The Risks India Cannot Ignore
No honest analysis of this deal can sidestep the genuine concerns.
Engine maturity. Current production models of the Su-57 continue to be powered by the AL-41F1 "transitional" engines, rather than the more advanced Izdeliye 177 engine. While flight testing of the new engine was reported in late 2025, its full-scale integration into serial production aircraft has yet to be confirmed. India would essentially be inducting an aircraft while waiting for its most critical component to be fully validated.
Production record. While it entered Russian service in 2020, the Su-57's limited deployment and slow production rate — only around 40 delivered by late 2025 — raises questions about its maturity as a platform. The Su-57 has not seen the extensive combat use of its Western and Chinese counterparts, such as the F-35 and J-20.

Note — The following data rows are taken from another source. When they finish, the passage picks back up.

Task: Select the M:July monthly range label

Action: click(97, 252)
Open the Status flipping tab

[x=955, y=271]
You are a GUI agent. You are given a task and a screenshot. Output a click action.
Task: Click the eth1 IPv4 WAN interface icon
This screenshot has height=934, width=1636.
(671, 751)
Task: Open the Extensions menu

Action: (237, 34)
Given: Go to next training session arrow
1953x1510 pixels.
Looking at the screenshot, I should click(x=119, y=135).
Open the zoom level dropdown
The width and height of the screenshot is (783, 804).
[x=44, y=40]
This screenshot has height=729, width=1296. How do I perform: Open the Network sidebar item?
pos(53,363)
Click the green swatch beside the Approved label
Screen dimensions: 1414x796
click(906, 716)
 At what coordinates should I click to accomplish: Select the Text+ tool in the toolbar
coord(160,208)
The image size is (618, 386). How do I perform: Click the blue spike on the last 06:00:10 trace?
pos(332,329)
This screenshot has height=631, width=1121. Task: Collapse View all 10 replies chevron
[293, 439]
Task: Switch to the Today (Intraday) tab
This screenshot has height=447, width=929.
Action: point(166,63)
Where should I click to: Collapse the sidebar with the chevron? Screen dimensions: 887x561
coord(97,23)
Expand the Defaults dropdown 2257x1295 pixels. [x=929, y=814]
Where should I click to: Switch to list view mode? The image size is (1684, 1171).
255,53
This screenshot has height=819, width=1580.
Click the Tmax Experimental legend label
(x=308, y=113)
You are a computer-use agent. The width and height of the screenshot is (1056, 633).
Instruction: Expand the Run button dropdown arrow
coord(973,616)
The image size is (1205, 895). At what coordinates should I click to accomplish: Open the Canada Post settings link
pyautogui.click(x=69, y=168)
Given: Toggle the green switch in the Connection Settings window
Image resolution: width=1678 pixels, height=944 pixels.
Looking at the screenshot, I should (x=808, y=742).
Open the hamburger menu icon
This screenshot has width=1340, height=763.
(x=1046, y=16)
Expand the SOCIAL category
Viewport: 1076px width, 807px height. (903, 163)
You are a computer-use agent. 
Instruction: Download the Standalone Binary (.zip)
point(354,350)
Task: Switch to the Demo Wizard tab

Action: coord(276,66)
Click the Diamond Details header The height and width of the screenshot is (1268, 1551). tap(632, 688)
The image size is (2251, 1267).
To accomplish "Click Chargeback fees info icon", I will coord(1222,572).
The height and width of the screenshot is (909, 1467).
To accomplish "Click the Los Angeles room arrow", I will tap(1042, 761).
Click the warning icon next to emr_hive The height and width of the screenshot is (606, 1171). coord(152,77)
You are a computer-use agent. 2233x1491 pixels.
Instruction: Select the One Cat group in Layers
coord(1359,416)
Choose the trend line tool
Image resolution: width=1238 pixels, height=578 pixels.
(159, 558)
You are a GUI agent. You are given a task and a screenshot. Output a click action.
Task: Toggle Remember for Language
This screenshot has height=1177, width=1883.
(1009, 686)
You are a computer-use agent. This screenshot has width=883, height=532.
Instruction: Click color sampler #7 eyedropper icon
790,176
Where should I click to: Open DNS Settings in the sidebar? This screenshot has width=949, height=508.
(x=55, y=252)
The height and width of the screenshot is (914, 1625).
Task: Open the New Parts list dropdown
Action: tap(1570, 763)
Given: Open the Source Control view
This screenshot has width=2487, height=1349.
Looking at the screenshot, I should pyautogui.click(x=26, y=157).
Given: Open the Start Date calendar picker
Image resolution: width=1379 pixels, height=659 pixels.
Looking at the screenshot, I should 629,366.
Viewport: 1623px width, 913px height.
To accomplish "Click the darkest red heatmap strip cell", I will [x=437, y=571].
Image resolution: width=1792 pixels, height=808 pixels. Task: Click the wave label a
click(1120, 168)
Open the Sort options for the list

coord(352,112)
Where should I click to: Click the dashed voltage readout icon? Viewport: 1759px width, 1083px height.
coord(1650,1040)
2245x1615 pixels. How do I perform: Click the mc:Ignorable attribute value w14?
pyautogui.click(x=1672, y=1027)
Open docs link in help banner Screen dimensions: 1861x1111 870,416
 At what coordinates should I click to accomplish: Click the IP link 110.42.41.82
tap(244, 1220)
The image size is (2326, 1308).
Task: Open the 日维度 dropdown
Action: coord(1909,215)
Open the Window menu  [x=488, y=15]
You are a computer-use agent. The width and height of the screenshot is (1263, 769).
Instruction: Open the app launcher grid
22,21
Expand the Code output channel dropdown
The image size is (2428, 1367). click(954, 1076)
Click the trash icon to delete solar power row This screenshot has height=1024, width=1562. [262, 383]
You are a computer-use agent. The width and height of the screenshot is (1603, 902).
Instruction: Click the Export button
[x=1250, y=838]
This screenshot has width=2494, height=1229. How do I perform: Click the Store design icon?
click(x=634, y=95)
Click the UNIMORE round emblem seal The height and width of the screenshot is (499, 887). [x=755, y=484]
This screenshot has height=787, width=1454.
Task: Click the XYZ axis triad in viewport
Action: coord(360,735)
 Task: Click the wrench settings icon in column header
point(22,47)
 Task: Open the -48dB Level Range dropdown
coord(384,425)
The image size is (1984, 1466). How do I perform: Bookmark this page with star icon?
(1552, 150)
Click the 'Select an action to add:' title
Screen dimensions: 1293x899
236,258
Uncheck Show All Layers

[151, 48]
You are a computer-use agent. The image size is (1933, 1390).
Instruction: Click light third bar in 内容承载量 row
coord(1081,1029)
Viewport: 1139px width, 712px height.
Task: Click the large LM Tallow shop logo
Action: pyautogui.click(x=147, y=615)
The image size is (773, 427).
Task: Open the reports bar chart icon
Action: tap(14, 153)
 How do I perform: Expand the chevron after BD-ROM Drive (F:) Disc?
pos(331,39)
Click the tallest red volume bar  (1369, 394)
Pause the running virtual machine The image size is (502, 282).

Supply chain vulnerabilities. A temporary production slowdown in 2025 was attributed to Russia's need to re-engineer portions of the aircraft's electronics and sensor suites, replacing previously sourced Western components with indigenous alternatives. This transition impacted delivery schedules but is now seen as part of a broader effort to achieve supply chain independence under ongoing geopolitical constraints.
CAATSA sword of Damocles. The Countering America's Adversaries Through Sanctions Act remains an unresolved diplomatic landmine. Any major new Russian defense acquisition risks U.S. secondary sanctions — a complication India has managed carefully thus far but cannot indefinitely defer.
Strategic balance. A 140-aircraft Su-57 commitment would represent India's largest-ever single-platform acquisition from Russia, raising questions about vendor diversification and the message it sends to Western partners at a time when India's geopolitical alignment is under intense scrutiny.
The Verdict: A Deal Worth Doing, But Only If the Terms Are Right
The IAF chief's measured words from October 2025 remain the correct framing: "We have to weigh all the options, and we in the defense ministry and in the Indian Air Force have a very set process of induction of any weapon system, and that process will be followed. What comes will depend on what meets the requirement and what is best for us."
That is not evasion — that is wisdom. The Su-57 offer has genuine strategic merit, particularly the HAL production pathway that could add three to five squadrons of locally assembled fifth-generation aircraft while building the industrial capability India desperately needs for AMCA. A direct purchase of two squadrons provides immediate credibility against regional fifth-generation threats while the local production line ramps up.
But India should insist on non-negotiables: engine upgrade guarantees in writing before contract signature, source code access for all avionics, a firm Nashik production timeline with penalty clauses, and the explicit right to integrate Indian weapons, sensors, and electronic warfare systems without Russian approval.
The IAF doesn't just need aircraft. It needs a fifth-generation ecosystem — the pilots, the ground crews, the supply chains, the industrial base, and the institutional knowledge that turns steel and composites into combat power. Done correctly, the Su-57 deal is not a detour from the AMCA. It is the road that leads there.
The question is not whether India can afford to say yes. The question given two nuclear-armed neighbours with increasingly advanced air forces is whether India can afford to keep saying no.
Positions, figures, and programme timelines are based on open-source reporting current as of April 2026. This analysis reflects publicly available information and does not represent the views of any organisation.